''Depois que comecei a fazer parte do coral da escola, descobri que toda vez que tenho alguma dor de cabeça, algum problema, e começo a cantar, a dor vai embora, o problema passa.'' O depoimento da estudante Mariana Lopes de Moura, 14 anos, ilustra bem os resultados que o projeto ''Musicalização na Escola'', desenvolvido no Colégio Estadual Ana Molina Garcia, no Jardim Interlagos, Zona Leste de Londrina desde março deste ano.
Mariana integra um grupo de 80 crianças e adolescentes que vivem na Zona Leste de Londrina que participam do projeto desenvolvido pelo professor de Música, Jorgisnei Ferreira de Rezende. Os participantes estão divididos em duas turmas de musicalização, que ensaiam duas vezes por semana no colégio, no contraturno das aulas normais.
A estudante afirma que já cantava em um coral da igreja católica de seu bairro, mas que acabou optando pelo curso da escola para ter uma atividade no período da tarde. Mariana já faz planos para seu futuro musical. ''Quero ser cantora. Tenho muita facilidade para decorar as letras das músicas. Vou aproveitar as aulas daqui para ir afinando minha voz'', disse.
Outra integrante do Projeto de Musicalização, Mônica Berg da Silva, 14 anos, afirma que sempre gostou de cantar, mas não tinha tido oportunidade de participar de um coral antes. ''Aqui é muito bom porque as músicas que aprendemos sempre tem uma mensagem que pode ajudar a nós mesmos e aos outros'', afirmou.
Segundo o professor de música Jorgisnei Ferreira de Rezende, 37 anos, o projeto tem como objetivo iniciar as crianças e adolescentes que vivem em situação de risco em uma atividade que preenchesse o tempo que ficam fora da sala de aula. ''Procuro desenvolver as atividades respeitando o potencial de cada aluno,'' comentou.

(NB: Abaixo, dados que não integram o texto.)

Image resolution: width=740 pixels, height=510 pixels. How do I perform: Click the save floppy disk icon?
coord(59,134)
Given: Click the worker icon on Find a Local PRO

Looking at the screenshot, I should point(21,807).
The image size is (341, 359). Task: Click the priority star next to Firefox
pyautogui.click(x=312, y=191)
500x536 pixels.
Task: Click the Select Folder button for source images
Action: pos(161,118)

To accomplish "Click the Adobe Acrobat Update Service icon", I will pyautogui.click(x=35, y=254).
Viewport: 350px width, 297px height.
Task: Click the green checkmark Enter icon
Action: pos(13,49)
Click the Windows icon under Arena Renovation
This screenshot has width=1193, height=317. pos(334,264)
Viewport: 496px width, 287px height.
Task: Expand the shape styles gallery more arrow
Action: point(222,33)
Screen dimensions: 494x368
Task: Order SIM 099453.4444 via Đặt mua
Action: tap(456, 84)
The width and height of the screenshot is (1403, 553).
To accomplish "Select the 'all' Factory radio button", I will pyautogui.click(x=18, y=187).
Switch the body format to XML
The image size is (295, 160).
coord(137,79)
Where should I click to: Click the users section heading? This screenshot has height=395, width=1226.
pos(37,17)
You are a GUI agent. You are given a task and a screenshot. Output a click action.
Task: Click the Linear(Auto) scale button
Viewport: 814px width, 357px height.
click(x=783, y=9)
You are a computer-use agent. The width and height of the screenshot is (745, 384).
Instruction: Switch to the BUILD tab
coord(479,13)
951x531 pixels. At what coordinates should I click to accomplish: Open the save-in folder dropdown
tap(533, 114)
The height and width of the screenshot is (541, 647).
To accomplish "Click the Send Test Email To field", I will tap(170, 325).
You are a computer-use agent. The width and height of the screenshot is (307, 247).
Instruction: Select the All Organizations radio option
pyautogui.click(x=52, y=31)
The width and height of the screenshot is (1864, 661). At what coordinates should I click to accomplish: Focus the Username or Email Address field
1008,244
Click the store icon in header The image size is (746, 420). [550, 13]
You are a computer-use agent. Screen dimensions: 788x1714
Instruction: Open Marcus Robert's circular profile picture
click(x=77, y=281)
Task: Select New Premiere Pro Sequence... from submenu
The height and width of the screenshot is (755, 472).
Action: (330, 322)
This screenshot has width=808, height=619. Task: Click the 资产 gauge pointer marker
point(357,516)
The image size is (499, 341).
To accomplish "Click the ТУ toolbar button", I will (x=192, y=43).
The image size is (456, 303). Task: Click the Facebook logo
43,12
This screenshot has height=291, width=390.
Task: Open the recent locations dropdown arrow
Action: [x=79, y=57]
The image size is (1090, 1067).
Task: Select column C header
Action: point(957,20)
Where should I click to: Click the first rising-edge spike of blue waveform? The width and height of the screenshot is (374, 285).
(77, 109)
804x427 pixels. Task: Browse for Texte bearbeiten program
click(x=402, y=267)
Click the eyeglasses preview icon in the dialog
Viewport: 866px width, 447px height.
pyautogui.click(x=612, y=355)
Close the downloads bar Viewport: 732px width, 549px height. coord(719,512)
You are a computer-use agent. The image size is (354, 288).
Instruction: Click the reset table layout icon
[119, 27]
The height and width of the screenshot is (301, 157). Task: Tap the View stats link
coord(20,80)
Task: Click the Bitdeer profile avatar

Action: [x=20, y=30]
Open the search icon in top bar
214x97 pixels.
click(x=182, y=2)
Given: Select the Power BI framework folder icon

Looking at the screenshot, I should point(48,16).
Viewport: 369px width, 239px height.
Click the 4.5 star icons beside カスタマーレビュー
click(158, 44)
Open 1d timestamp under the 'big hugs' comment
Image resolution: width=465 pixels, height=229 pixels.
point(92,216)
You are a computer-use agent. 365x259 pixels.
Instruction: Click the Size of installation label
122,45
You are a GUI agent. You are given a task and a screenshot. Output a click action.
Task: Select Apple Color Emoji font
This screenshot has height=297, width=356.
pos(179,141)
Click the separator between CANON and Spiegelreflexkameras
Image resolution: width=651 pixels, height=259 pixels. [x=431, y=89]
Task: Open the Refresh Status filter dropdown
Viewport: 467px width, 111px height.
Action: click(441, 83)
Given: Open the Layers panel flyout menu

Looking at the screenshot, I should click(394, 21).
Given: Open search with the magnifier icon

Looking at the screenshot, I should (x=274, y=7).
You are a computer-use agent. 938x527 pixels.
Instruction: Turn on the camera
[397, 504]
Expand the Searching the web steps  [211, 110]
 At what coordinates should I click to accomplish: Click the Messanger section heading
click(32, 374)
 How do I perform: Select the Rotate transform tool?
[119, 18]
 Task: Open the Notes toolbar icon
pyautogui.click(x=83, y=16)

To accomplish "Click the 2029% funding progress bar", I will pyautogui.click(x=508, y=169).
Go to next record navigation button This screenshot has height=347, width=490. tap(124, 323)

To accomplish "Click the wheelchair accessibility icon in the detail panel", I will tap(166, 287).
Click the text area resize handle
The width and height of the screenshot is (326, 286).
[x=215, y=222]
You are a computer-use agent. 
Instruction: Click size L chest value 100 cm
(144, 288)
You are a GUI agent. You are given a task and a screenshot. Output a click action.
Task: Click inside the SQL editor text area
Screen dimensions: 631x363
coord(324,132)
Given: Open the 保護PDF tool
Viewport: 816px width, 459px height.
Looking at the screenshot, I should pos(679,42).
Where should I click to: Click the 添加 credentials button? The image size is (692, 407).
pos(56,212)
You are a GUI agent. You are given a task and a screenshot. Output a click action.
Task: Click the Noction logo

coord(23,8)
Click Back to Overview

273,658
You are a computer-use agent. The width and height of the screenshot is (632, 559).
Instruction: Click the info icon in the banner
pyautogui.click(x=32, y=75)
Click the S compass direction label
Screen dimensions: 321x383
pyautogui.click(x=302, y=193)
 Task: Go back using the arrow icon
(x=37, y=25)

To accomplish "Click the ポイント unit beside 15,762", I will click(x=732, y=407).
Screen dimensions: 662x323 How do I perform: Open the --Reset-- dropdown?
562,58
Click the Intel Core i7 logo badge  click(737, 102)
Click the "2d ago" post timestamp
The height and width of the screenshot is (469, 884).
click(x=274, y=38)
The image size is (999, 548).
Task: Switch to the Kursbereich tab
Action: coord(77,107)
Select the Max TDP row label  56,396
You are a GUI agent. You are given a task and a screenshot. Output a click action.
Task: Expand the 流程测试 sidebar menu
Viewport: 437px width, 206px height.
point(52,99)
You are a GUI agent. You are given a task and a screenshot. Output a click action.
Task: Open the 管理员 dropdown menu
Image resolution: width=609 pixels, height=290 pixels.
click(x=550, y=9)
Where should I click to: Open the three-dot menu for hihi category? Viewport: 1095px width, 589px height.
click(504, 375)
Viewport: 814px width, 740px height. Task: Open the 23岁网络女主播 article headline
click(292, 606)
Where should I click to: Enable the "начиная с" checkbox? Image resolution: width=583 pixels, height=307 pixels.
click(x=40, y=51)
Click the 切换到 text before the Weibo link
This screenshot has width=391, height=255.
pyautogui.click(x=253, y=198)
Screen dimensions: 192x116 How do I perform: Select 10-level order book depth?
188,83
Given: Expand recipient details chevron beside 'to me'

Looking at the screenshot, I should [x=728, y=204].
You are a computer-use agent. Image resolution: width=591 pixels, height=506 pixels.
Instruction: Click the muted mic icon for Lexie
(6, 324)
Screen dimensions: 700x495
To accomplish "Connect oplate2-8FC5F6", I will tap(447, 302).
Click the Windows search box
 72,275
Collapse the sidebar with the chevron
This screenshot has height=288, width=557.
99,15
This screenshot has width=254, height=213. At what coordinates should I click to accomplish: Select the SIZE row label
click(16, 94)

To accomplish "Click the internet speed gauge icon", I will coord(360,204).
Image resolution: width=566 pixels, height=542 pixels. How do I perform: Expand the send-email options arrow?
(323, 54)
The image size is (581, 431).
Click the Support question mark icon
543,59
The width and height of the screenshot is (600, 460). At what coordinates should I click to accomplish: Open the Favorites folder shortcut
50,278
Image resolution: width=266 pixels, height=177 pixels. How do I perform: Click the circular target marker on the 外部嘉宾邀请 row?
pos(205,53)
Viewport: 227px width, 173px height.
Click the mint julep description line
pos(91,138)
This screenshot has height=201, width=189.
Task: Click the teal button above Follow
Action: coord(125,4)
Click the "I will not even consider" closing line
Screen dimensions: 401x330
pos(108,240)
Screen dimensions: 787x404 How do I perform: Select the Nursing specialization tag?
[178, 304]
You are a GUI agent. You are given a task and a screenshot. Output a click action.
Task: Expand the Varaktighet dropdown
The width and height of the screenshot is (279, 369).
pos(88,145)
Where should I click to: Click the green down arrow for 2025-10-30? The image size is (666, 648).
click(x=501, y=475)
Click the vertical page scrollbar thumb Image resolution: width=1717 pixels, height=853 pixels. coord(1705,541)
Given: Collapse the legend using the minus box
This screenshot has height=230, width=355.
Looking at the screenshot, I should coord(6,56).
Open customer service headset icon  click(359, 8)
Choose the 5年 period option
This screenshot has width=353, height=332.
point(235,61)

O trabalho busca desenvolver a musicalização, através de exercícios básicos de técnica vocal, dinâmicas de grupo, construção de instrumentos a partir de sucata. Segundo Rezende, o trabalho já reflete no comportamento dos estudantes do colégio. ''No início, existia uma rixa entre os participantes dos diferentes períodos. Toda vez que eles se encontravam para alguma atividade em conjunto, sem tinha alguma briga. Mas com o tempo isso acabou sendo contornado e hoje todos convivem bem'', disse.
Rezende afirmou que o repertório também tem papel importante no resgate da dignidade e cidadania das crianças atendidas pelo projeto. ''Procuro trazer músicas que os façam refletir sobre a violência e os problemas com drogas'', disse. Segundo o professor, através da música, o projeto também acaba despertando o interesse pela leitura. ''Procuro músicas, como rap, que têm letras mais extensas que eles têm de ler'', comentou.
Com apenas dois meses de atividade, observa Rezende, os alunos já tinham reportório para se apresentar na comemoração dos Dias das Mães. De lá para cá, o grupo se apresentou diversas vezes na própria escola, e no dia 12 de dezembro cantaram no Palácio do Iguaçu, em Curitiba. ''As apresentações na escola servem para estimular o interesse de novos alunos pelo projeto'', comentou.
A estudante Melri Ariane Rico da Silva, 13 anos, disse que está foi a primeira vez que viajou para Curitiba. ''Foi muito legal cantar no Palácio do governo. Me senti importante, e ser aplaudida naquele lugar foi muito emocionante'', contou. Ela disse que tem recebido muito apoio de sua família para participar do coral. ''Minha mãe está orgulhosa, nunca faltei ao ensaio'', contou.